Ulasan Gus Dur dalam tulisan itu, begini: “Jadi orang Cina di negeri ini, di masa ini pula, memang serba salah. Walaupun sudah ganti nama, masih juga ditanyakan ‘nama asli’nya kalau mendaftarkan anak ke sekolah atau jika membuat paspor. Mungkin, karena memang nama yang digunakan terasa tidak pas bagi orang lain, seperti nama Nagaria. Biasanya naga menggambarkan kemarahan dan keganasan. Apakah si naga yang riang gembira ini tertawa-tawa? Hartadinata, terasa lucu, karena tidak klop antara kekayaan dan keanggunan jabatan, antara harta dan nata”.

Memang pada massa orde baru, orang-orang keturunan etnis China selalu mengalami diskriminasi. Apa-apa selalu disalahkan, mulai barang mahal sampai panen yang gagal. Bahkan soal nama, dulu orang-orang China dilarang menggunakan nama aslinya dan beralih menggunakan nama yang lebih Indonesia. Perlakuan ini tentu saja menyakitkan mereka. Padahal, orang-orang China dulu juga berjuang demi kemerdekaan bangsa ini.

Baca Juga : Membendung ‘Asabiyah, Meneguhkan Ukhwah

Presiden Gus Dur mampu mengubah stigma yang sudah melekat dengan masyarakat Tiongkok. Di eranya, orang-orang China pun seakan lepas dari kekangan. Mereka boleh menggunakan nama asli, beribadah di klenteng, bahkan Imlek pun dijadikan hari libur nasional. Makanya hingga hari ini orang-orang China sangat menghormati Gus Dur, bahkan Gus Dur sendiri sampai diberi julukan Bapak Tionghoa Indonesia.

Mewaspadai Konflik Sektarian

Konflik sektarian di ibukota New Delhi telah menumpahkan darah. Konflik bermula dari keputusan Presiden India Ram Nath Kovind untuk menyetujui RUU (Rancangan Undang-Undang) Kewarganegaraan (Amandemen) yang disahkan pada Kamis (14/12/2019) dan UU ini mulai berlaku sejak hari itu.

## Baris Data:

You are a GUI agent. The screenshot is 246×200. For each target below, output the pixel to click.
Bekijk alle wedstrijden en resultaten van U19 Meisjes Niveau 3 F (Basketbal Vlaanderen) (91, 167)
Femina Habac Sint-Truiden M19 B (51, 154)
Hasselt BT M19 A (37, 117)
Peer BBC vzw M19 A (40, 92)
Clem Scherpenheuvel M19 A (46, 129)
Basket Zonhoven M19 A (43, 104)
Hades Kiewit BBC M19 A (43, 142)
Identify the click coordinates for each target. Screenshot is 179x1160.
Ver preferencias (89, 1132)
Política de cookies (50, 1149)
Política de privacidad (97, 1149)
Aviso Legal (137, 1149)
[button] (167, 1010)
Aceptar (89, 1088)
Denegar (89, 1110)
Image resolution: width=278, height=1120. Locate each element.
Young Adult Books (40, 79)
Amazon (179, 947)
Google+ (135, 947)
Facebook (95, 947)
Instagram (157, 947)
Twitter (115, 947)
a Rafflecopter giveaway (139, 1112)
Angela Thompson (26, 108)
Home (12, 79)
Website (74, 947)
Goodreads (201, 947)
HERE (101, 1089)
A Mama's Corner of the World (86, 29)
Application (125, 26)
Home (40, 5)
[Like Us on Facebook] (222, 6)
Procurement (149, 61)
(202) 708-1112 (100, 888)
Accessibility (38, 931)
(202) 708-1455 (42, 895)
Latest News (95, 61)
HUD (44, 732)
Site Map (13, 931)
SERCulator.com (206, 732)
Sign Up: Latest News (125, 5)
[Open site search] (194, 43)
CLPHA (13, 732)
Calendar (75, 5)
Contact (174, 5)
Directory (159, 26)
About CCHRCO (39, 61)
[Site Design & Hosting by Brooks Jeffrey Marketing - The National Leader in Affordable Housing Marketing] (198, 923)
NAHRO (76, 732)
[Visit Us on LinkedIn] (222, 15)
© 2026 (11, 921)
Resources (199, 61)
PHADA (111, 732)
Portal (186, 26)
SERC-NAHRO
==
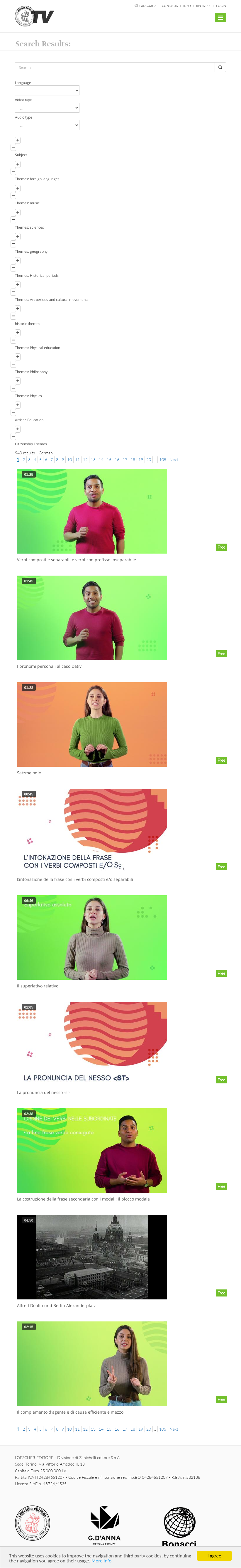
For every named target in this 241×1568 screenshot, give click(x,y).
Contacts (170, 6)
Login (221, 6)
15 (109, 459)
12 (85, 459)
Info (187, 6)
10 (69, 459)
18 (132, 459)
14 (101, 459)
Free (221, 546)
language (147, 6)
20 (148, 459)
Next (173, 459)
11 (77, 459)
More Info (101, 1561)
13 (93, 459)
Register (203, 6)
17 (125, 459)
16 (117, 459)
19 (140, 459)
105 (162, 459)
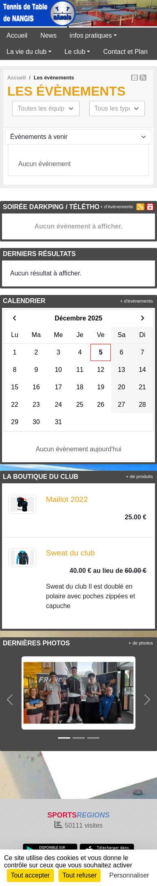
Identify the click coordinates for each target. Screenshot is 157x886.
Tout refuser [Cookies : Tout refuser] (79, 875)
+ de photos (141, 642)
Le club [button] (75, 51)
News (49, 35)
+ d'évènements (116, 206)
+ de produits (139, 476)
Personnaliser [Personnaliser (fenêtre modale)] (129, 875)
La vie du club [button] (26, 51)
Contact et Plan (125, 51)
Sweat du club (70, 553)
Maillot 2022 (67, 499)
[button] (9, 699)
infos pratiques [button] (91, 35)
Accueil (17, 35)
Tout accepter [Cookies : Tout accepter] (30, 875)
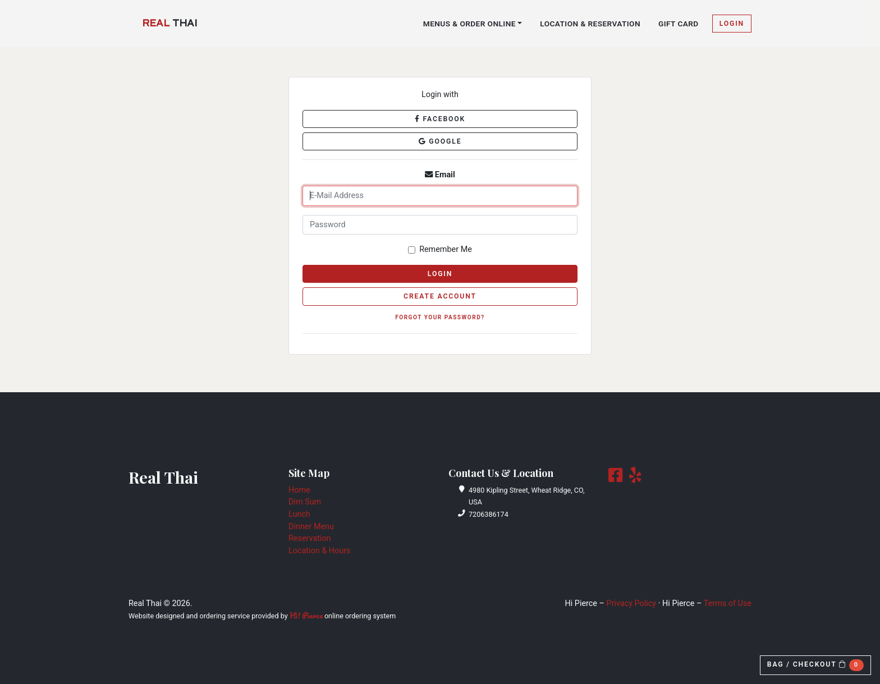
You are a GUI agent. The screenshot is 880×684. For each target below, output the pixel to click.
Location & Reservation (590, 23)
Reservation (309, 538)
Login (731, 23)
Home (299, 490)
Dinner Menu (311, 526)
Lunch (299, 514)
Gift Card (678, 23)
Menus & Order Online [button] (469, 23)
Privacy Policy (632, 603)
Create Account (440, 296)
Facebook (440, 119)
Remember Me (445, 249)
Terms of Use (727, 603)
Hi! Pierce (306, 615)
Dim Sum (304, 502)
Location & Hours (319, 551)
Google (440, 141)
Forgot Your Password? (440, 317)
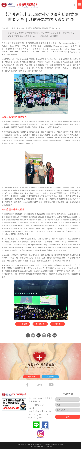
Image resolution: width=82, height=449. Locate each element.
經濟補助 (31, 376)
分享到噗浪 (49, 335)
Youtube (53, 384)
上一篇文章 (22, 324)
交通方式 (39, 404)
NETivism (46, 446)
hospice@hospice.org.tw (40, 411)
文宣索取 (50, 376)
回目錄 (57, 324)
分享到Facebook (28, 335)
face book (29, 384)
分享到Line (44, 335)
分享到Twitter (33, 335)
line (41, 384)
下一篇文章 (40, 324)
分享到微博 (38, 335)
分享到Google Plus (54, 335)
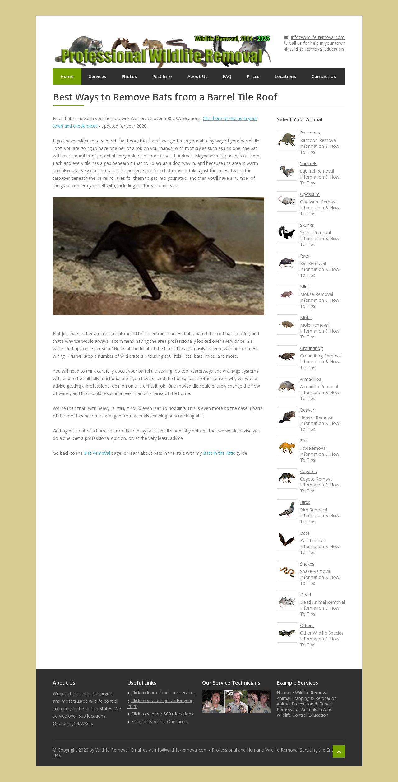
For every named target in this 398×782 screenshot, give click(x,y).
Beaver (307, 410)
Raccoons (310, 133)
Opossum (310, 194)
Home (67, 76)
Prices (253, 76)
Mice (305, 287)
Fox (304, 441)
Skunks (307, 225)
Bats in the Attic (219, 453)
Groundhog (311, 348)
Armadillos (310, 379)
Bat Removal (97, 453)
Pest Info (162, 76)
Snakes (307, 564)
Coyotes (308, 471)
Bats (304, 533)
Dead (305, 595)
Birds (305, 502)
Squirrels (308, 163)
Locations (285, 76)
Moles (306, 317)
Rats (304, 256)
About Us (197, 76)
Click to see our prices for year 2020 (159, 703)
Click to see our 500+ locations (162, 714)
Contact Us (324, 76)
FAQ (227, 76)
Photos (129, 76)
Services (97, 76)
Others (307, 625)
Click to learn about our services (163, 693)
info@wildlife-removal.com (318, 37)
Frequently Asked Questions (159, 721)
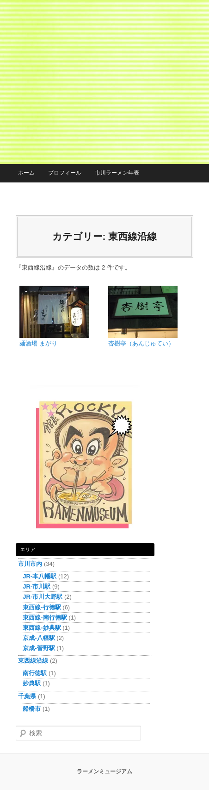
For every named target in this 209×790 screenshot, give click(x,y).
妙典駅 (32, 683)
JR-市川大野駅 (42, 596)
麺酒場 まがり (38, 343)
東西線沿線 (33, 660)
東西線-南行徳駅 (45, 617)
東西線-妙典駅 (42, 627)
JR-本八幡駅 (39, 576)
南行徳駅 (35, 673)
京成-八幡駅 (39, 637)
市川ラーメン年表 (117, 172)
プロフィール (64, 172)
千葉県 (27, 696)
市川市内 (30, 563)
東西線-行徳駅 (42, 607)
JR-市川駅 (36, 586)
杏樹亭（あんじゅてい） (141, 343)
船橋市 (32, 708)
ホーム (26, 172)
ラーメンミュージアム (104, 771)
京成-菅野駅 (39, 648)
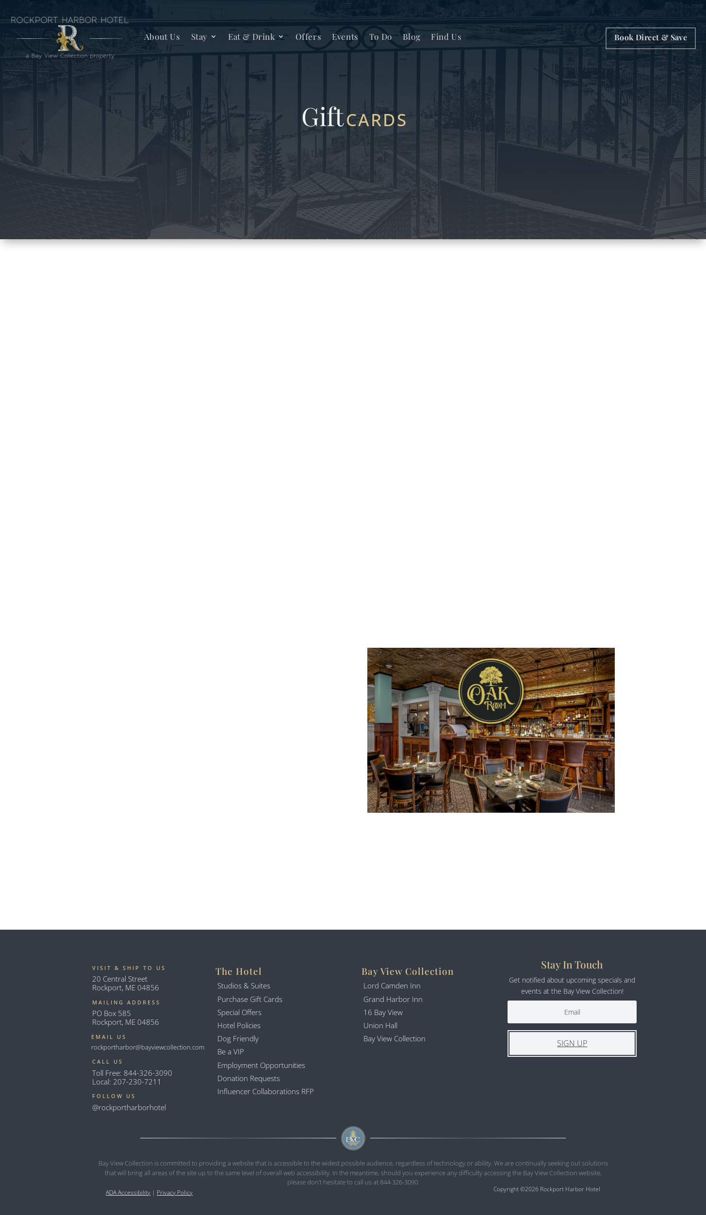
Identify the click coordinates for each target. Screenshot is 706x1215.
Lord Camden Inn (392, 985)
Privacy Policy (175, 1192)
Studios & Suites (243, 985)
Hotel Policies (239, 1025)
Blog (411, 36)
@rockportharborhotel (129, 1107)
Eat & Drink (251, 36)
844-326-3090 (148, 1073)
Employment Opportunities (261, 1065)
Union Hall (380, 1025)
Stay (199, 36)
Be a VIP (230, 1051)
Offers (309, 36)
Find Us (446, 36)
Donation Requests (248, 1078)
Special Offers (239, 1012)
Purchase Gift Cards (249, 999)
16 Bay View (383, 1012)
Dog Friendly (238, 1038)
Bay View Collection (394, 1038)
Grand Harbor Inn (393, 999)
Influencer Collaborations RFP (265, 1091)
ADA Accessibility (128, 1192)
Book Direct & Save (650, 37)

## Tujuan:
Tuliskan kembali bagian teks bacaan tentang Gus Dur dan warga keturunan Tionghoa dari "Presiden Gus Dur" sampai "Bapak Tionghoa Indonesia.", tanpa mengubah satu kata pun.

## Hasil Akhir:
Presiden Gus Dur mampu mengubah stigma yang sudah melekat dengan masyarakat Tiongkok. Di eranya, orang-orang China pun seakan lepas dari kekangan. Mereka boleh menggunakan nama asli, beribadah di klenteng, bahkan Imlek pun dijadikan hari libur nasional. Makanya hingga hari ini orang-orang China sangat menghormati Gus Dur, bahkan Gus Dur sendiri sampai diberi julukan Bapak Tionghoa Indonesia.